▼

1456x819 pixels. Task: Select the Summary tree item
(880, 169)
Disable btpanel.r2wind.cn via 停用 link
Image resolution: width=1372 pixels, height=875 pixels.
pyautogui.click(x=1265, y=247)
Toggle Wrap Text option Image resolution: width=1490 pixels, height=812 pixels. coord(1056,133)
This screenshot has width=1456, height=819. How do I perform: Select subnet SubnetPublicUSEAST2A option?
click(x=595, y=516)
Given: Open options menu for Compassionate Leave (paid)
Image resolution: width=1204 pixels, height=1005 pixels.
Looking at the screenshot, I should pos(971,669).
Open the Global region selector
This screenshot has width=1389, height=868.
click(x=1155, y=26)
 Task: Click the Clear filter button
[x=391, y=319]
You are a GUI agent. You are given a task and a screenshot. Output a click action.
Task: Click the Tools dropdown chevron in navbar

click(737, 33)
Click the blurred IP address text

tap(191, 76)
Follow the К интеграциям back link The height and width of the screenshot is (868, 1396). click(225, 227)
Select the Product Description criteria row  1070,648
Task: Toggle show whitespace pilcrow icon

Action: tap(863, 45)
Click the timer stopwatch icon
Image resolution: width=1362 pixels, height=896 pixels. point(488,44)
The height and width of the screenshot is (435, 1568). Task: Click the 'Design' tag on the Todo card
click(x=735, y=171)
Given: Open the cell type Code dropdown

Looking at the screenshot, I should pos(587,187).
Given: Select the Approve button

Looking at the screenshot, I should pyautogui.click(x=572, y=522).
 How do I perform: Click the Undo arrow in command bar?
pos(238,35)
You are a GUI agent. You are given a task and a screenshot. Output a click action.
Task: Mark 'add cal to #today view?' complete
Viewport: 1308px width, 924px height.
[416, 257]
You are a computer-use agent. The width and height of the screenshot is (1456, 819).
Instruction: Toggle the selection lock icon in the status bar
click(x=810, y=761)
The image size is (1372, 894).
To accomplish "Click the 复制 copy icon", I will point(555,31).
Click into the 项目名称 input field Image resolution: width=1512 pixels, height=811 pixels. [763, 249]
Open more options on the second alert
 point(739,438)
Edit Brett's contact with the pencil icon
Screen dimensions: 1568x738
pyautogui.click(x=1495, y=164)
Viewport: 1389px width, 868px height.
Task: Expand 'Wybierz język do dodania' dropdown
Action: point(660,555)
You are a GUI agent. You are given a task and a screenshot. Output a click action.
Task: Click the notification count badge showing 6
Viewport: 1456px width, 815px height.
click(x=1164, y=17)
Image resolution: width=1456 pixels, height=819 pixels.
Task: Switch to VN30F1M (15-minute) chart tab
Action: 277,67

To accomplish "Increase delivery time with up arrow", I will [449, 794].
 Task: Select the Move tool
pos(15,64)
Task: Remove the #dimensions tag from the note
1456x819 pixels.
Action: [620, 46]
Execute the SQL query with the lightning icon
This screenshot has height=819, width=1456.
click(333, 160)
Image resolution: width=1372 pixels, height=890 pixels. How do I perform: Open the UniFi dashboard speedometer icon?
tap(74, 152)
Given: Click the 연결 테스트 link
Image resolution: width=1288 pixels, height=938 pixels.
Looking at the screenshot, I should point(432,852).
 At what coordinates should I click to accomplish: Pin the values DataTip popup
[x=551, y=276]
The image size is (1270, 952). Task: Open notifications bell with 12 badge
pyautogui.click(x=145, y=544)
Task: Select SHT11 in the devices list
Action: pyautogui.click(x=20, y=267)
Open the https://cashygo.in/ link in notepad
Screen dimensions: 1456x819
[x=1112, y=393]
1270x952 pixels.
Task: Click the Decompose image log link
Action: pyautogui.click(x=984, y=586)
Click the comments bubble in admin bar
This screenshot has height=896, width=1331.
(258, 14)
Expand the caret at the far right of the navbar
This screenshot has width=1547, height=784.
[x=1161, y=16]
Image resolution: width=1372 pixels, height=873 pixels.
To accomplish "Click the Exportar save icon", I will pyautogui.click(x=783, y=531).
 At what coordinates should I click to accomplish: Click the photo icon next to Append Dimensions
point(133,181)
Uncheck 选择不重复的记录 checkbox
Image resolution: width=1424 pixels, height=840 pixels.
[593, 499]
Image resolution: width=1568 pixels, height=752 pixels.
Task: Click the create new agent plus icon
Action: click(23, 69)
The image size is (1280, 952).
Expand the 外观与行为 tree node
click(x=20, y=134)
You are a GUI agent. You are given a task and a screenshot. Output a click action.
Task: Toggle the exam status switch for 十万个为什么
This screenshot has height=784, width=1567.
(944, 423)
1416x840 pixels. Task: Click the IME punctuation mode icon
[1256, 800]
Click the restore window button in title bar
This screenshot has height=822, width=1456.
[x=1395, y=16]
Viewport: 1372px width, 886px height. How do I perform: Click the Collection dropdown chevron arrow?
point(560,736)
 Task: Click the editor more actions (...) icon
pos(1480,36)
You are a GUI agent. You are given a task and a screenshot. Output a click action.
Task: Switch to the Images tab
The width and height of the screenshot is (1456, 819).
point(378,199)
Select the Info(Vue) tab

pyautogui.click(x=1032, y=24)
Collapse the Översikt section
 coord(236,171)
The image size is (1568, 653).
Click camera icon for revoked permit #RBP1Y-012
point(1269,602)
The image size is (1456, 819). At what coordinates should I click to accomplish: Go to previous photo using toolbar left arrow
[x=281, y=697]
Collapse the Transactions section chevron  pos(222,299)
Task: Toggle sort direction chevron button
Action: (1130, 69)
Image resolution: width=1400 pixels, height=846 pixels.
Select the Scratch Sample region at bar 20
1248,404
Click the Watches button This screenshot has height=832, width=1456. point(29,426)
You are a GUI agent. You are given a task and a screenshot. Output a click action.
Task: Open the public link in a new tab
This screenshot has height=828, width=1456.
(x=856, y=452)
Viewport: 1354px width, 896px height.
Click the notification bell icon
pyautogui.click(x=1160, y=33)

▲

## Required action:
Output the data exactly, in full.

## Result of the task:
1456x819 pixels. Task: Select the Summary tree item
(880, 169)
Disable btpanel.r2wind.cn via 停用 link
Image resolution: width=1372 pixels, height=875 pixels.
pyautogui.click(x=1265, y=247)
Toggle Wrap Text option Image resolution: width=1490 pixels, height=812 pixels. coord(1056,133)
This screenshot has width=1456, height=819. How do I perform: Select subnet SubnetPublicUSEAST2A option?
click(x=595, y=516)
Given: Open options menu for Compassionate Leave (paid)
Image resolution: width=1204 pixels, height=1005 pixels.
Looking at the screenshot, I should pos(971,669).
Open the Global region selector
This screenshot has width=1389, height=868.
click(x=1155, y=26)
 Task: Click the Clear filter button
[x=391, y=319]
You are a GUI agent. You are given a task and a screenshot. Output a click action.
Task: Click the Tools dropdown chevron in navbar

click(737, 33)
Click the blurred IP address text

tap(191, 76)
Follow the К интеграциям back link The height and width of the screenshot is (868, 1396). click(225, 227)
Select the Product Description criteria row  1070,648
Task: Toggle show whitespace pilcrow icon

Action: tap(863, 45)
Click the timer stopwatch icon
Image resolution: width=1362 pixels, height=896 pixels. point(488,44)
The height and width of the screenshot is (435, 1568). Task: Click the 'Design' tag on the Todo card
click(x=735, y=171)
Given: Open the cell type Code dropdown

Looking at the screenshot, I should pos(587,187).
Given: Select the Approve button

Looking at the screenshot, I should pyautogui.click(x=572, y=522).
 How do I perform: Click the Undo arrow in command bar?
pos(238,35)
You are a GUI agent. You are given a task and a screenshot. Output a click action.
Task: Mark 'add cal to #today view?' complete
Viewport: 1308px width, 924px height.
[416, 257]
You are a computer-use agent. The width and height of the screenshot is (1456, 819).
Instruction: Toggle the selection lock icon in the status bar
click(x=810, y=761)
The image size is (1372, 894).
To accomplish "Click the 复制 copy icon", I will point(555,31).
Click into the 项目名称 input field Image resolution: width=1512 pixels, height=811 pixels. [763, 249]
Open more options on the second alert
 point(739,438)
Edit Brett's contact with the pencil icon
Screen dimensions: 1568x738
pyautogui.click(x=1495, y=164)
Viewport: 1389px width, 868px height.
Task: Expand 'Wybierz język do dodania' dropdown
Action: point(660,555)
You are a GUI agent. You are given a task and a screenshot. Output a click action.
Task: Click the notification count badge showing 6
Viewport: 1456px width, 815px height.
click(x=1164, y=17)
Image resolution: width=1456 pixels, height=819 pixels.
Task: Switch to VN30F1M (15-minute) chart tab
Action: 277,67

To accomplish "Increase delivery time with up arrow", I will [449, 794].
 Task: Select the Move tool
pos(15,64)
Task: Remove the #dimensions tag from the note
1456x819 pixels.
Action: [620, 46]
Execute the SQL query with the lightning icon
This screenshot has height=819, width=1456.
click(333, 160)
Image resolution: width=1372 pixels, height=890 pixels. How do I perform: Open the UniFi dashboard speedometer icon?
tap(74, 152)
Given: Click the 연결 테스트 link
Image resolution: width=1288 pixels, height=938 pixels.
Looking at the screenshot, I should point(432,852).
 At what coordinates should I click to accomplish: Pin the values DataTip popup
[x=551, y=276]
The image size is (1270, 952). Task: Open notifications bell with 12 badge
pyautogui.click(x=145, y=544)
Task: Select SHT11 in the devices list
Action: pyautogui.click(x=20, y=267)
Open the https://cashygo.in/ link in notepad
Screen dimensions: 1456x819
[x=1112, y=393]
1270x952 pixels.
Task: Click the Decompose image log link
Action: pyautogui.click(x=984, y=586)
Click the comments bubble in admin bar
This screenshot has height=896, width=1331.
(258, 14)
Expand the caret at the far right of the navbar
This screenshot has width=1547, height=784.
[x=1161, y=16]
Image resolution: width=1372 pixels, height=873 pixels.
To accomplish "Click the Exportar save icon", I will pyautogui.click(x=783, y=531).
 At what coordinates should I click to accomplish: Click the photo icon next to Append Dimensions
point(133,181)
Uncheck 选择不重复的记录 checkbox
Image resolution: width=1424 pixels, height=840 pixels.
[593, 499]
Image resolution: width=1568 pixels, height=752 pixels.
Task: Click the create new agent plus icon
Action: click(23, 69)
The image size is (1280, 952).
Expand the 外观与行为 tree node
click(x=20, y=134)
You are a GUI agent. You are given a task and a screenshot. Output a click action.
Task: Toggle the exam status switch for 十万个为什么
This screenshot has height=784, width=1567.
(944, 423)
1416x840 pixels. Task: Click the IME punctuation mode icon
[1256, 800]
Click the restore window button in title bar
This screenshot has height=822, width=1456.
[x=1395, y=16]
Viewport: 1372px width, 886px height. How do I perform: Click the Collection dropdown chevron arrow?
point(560,736)
 Task: Click the editor more actions (...) icon
pos(1480,36)
You are a GUI agent. You are given a task and a screenshot. Output a click action.
Task: Switch to the Images tab
The width and height of the screenshot is (1456, 819).
point(378,199)
Select the Info(Vue) tab

pyautogui.click(x=1032, y=24)
Collapse the Översikt section
 coord(236,171)
The image size is (1568, 653).
Click camera icon for revoked permit #RBP1Y-012
point(1269,602)
The image size is (1456, 819). At what coordinates should I click to accomplish: Go to previous photo using toolbar left arrow
[x=281, y=697]
Collapse the Transactions section chevron  pos(222,299)
Task: Toggle sort direction chevron button
Action: (1130, 69)
Image resolution: width=1400 pixels, height=846 pixels.
Select the Scratch Sample region at bar 20
1248,404
Click the Watches button This screenshot has height=832, width=1456. point(29,426)
You are a GUI agent. You are given a task and a screenshot. Output a click action.
Task: Open the public link in a new tab
This screenshot has height=828, width=1456.
(x=856, y=452)
Viewport: 1354px width, 896px height.
Click the notification bell icon
pyautogui.click(x=1160, y=33)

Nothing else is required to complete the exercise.